The wisdom of a crowd is often in the eye of the beholder, but most of us understand that, at its most basic level, “crowd wisdom” refers to a fairly simple phenomenon: when you ask a whole bunch of random people a question that can be answered with a number (eg, what’s the population of Swaziland?) and then you add up all the answers and divide the sum by the number of people providing those answers – ie, calculate the average – you’ll frequently get a close approximation of the actual answer. Indeed, it’s often suggested, the crowd’s average answer tends to me more accurate than an estimate from an actual expert. As the science writer Jonah Lehrer put it in a column in the Wall Street Journal on Saturday:
The good news is that the wisdom of crowds exists. When groups of people are asked a difficult question – say, to estimate the number of marbles in a jar, or the murder rate of New York City – their mistakes tend to cancel each other out. As a result, the average answer is often surprisingly accurate.
To back this up, Lehrer points to a new study by a group of Swiss researchers:
The researchers gathered 144 Swiss college students, sat them in isolated cubicles, and then asked them to answer [six] questions, such as the number of new immigrants living in Zurich. In many instances, the crowd proved correct. When asked about those immigrants, for instance, the median guess of the students was 10,000. The answer was 10,067.
Except, well, it’s not quite that clear-cut. In fact, it’s not clear-cut at all. If you read the paper, you’ll find that the crowd did not “prove correct” in many instances. The only time the crowd proved even close to correct was in the particular instance cited by Lehrer – and that was only because Lehrer used the median answer rather than the mean. In most cases, the average answer provided by the crowd was wildly wrong.
Peter Freed, a neuroscience researcher at Columbia, let loose on Lehrer in a long, amusing blog post, arguing that he (Lehrer) had misread the evidence in the study. Freed pointed out that if you look at the crowd’s average answers – “average” as in “mean” – to the six questions the researchers posed, you’ll find that they are, as Freed says, “horrrrrrrrrrrrrendous”:
… the crowd was hundreds of percents – yes, hundreds of percents – off the mark. They were less than 100% off in response to only one out of the six questions! At their worst – to take a single value, as Lehrer wrongly did with the 0.7% [median] – the 144 Swiss students, as a true crowd (unlike the 0.7%), guessed that there had been 135,051 assaults in 2006 in Switzerland – in fact there had been 9,272 – an error of 1,356%.
Or, as the researchers themselves report:
In our case, the arithmetic mean performs poorly, as we have validated by comparing its distance to the truth with the individual distances to the truth. In only 21.3% of the cases is the arithmetic mean closer to the truth than the individual first estimates.
So, far from providing evidence that supports the existence of the wisdom-of-crowds effect, the study actually suggests that the effect may not be real at all, or at least may be a much rarer phenomenon than we assume.
But since this is statistics, that’s by no means (no pun intended) the end of the story. As the researchers go on to explain, it’s quite natural for a crowd’s average answer, calculated as the mean, to be way too high – and hence ridiculously unwise. That’s because, while individuals’ underestimates for these kinds of questions are bounded at zero, there’s no upper bound to their overestimates. “In other words,” as the researchers write, “a minority of estimates are scattered in a fat right tail,” which ends up skewing the mean far beyond any semblance of “wisdom.”
Fortunately (or not), the arcane art of statistics allows you to correct for the crowd’s errors. By massaging the results – “tuning” them, as the researchers put it – you can effectively weed out the overestimates and (presto-chango) manufacture a wisdom-of-crowds effect.
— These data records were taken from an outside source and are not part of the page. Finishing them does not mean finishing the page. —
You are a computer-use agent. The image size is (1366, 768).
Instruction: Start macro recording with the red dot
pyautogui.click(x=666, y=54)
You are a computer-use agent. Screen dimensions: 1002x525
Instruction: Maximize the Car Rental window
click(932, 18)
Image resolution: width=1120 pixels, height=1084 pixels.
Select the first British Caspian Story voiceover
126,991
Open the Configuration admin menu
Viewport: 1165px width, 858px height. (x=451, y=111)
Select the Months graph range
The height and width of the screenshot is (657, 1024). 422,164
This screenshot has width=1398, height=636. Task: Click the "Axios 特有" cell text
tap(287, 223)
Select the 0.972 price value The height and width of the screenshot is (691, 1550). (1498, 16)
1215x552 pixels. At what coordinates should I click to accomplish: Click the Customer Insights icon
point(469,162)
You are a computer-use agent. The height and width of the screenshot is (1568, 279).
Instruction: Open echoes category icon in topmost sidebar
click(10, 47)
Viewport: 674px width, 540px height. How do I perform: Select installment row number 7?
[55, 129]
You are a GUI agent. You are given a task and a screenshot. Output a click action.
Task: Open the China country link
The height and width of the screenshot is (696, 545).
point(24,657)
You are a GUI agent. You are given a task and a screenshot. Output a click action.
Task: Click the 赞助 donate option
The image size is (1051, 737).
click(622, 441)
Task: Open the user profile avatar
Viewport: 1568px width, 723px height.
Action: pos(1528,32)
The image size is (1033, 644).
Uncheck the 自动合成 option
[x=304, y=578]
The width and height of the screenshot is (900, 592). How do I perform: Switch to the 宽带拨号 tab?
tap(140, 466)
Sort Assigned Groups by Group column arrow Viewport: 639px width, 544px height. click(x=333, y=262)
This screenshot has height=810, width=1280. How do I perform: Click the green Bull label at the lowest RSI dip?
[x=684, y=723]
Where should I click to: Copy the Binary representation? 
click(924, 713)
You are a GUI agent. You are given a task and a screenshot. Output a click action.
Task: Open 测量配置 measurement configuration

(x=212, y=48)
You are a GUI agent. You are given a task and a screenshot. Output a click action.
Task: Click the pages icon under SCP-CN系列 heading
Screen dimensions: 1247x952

In this case, the researchers performed this magic by calculating the “geometric mean” of the group’s answers rather than the simple “arithmetic mean”:
As a large number of our subjects had problems choosing the right order of magnitude of their responses, they faced a problem of logarithmic nature. When using logarithms of estimates, the arithmetic mean is closer to the logarithm of the truth than the individuals’ estimates in 77.1% of the cases. This confirms that the geometric mean (i.e., exponential of the mean of the logarithmized data) is an accurate measure of the wisdom of crowds for our data.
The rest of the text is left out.